Bergbau in Mexiko: Bestandsschutz mit Konfliktpotenzial 1


Foto: Rema

(Mexiko-Stadt, 26. März 2019, La Jornada/ poonal).- Keine neuen Bergbaukonzessionen, aber Bestandsgarantie für die in den vergangenen 36 Jahren erteilten Genehmigungen. Das ist die Linie, die die mexikanische Regierung laut Präsident López Obrador verfolgen will. Auf einer seiner allmorgendlichen Pressekonferenzen übte er am 18. März deutliche Kritik an der Konzessionierung von „mehr als 25 Prozent des nationalen Territoriums”. Aber genauso stellte er klar: „Wir werden diese Konzessionen respektieren (…) damit unsere Gegner oder ihre Sprecher nicht damit ankommen, dass die Privatwirtschaft oder die Auslandsinvestitionen geschädigt werden”. Er werde den Kontakt mit der Branche, speziell mit den kanadischen Bergbauunternehmen suchen, damit sie so wie in ihrem eigenen Land arbeiten würden und ihren Verpflichtungen nachkämen. Das beziehe sich auf gute Löhne, Steuerzahlung und Umweltschutz, erklärte López Obrador.

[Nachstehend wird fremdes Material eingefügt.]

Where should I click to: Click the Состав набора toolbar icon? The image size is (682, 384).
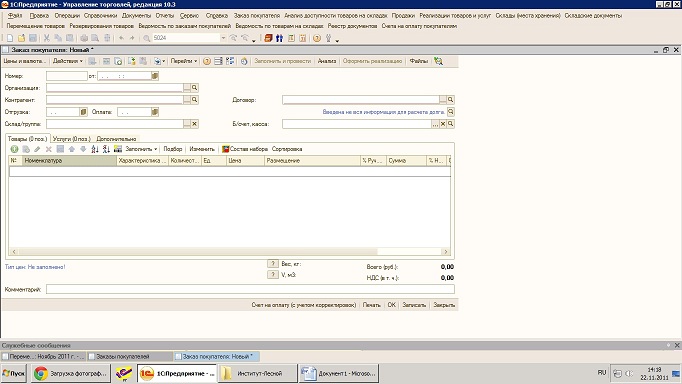coord(225,149)
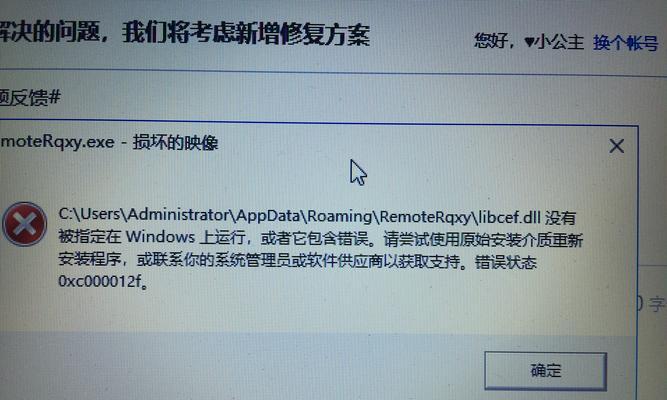
Task: Click the 反馈# hashtag text
Action: click(x=34, y=97)
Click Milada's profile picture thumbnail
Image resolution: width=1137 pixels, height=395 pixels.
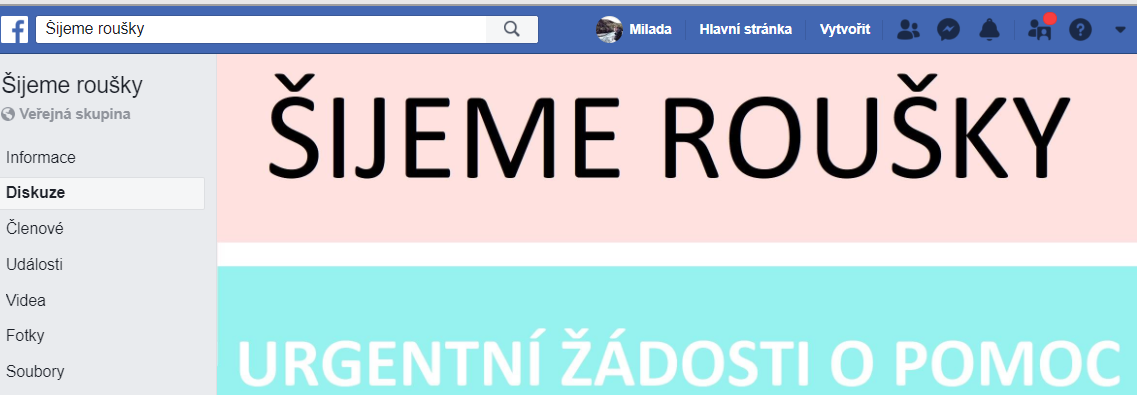[x=609, y=30]
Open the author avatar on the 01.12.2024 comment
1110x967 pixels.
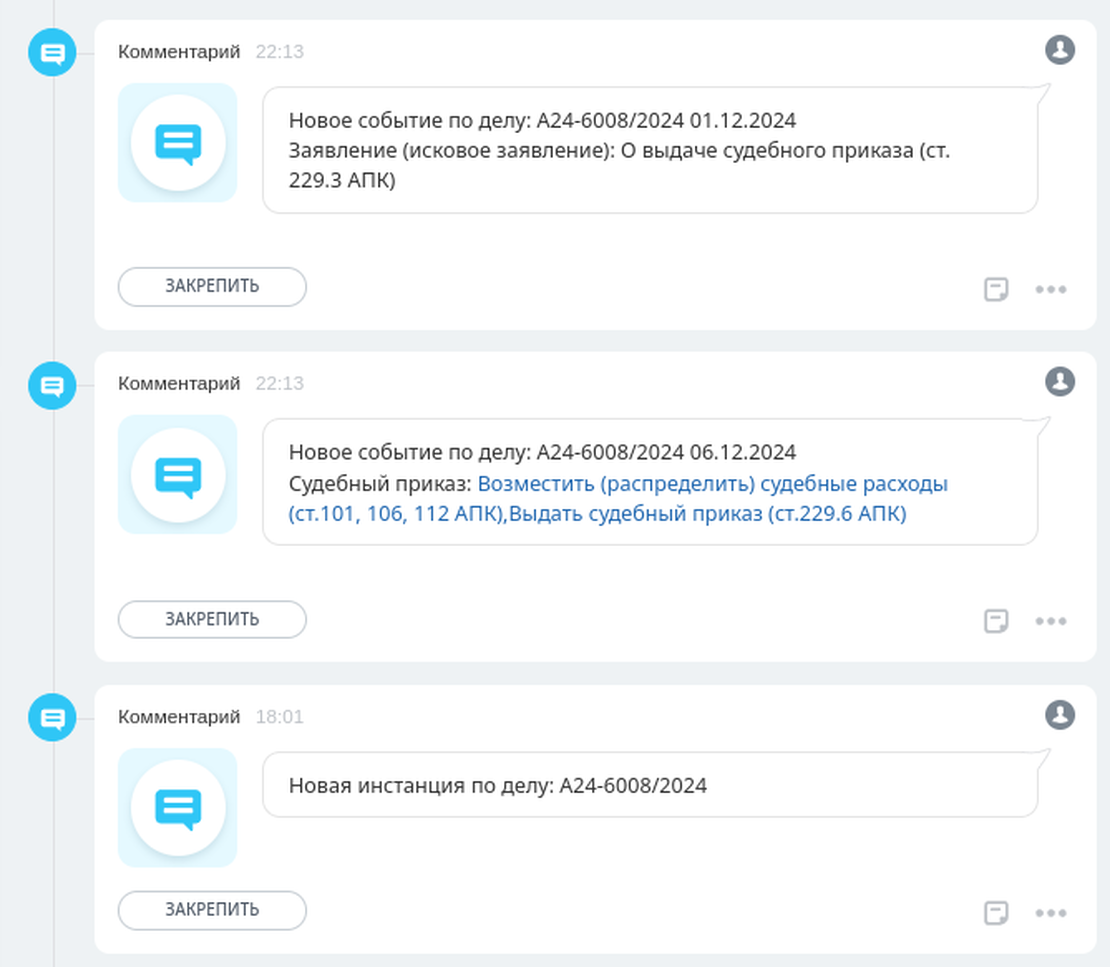pos(1059,49)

Die Position des Präsidenten birgt großes Konfliktpotential. Denn gegen viele der bestehenden und aktiv genutzten Konzessionen gibt es landesweit Widerstand. Dazu kommen tausende Genehmigungen, bei denen die begünstigten Unternehmen noch nicht mit dem Bergbau begonnen haben. In vielen Fällen ist dort ebenfalls der Protest der betroffenen Gemeinden vorhersehbar. Laut Miguel Mijangos, dem Sprecher des mexikanischen Netzwerks der Bergbaubetroffenen Rema, haben sich in etwa 50 Landkreisen der Bundesstaaten Chiapas, Oaxaca, Veracruz, Puebla, Guerrero, Chihuahua und San Luis Potosí mehr als 2000 Dorfgemeinden zu bergbaufreien Zonen erklärt und ihre Entscheidungen häufig mit juristischen Instrumenten untermauert. In mehr als 600 der knapp 2500 mexikanischen Landkreise wird Bergbau betrieben. In jüngerer Zeit ist es vermehrt zu Allianzen und Fusionen von Bergbau- und Erdölunternehmen gekommen, die eine mächtige Lobby darstellen.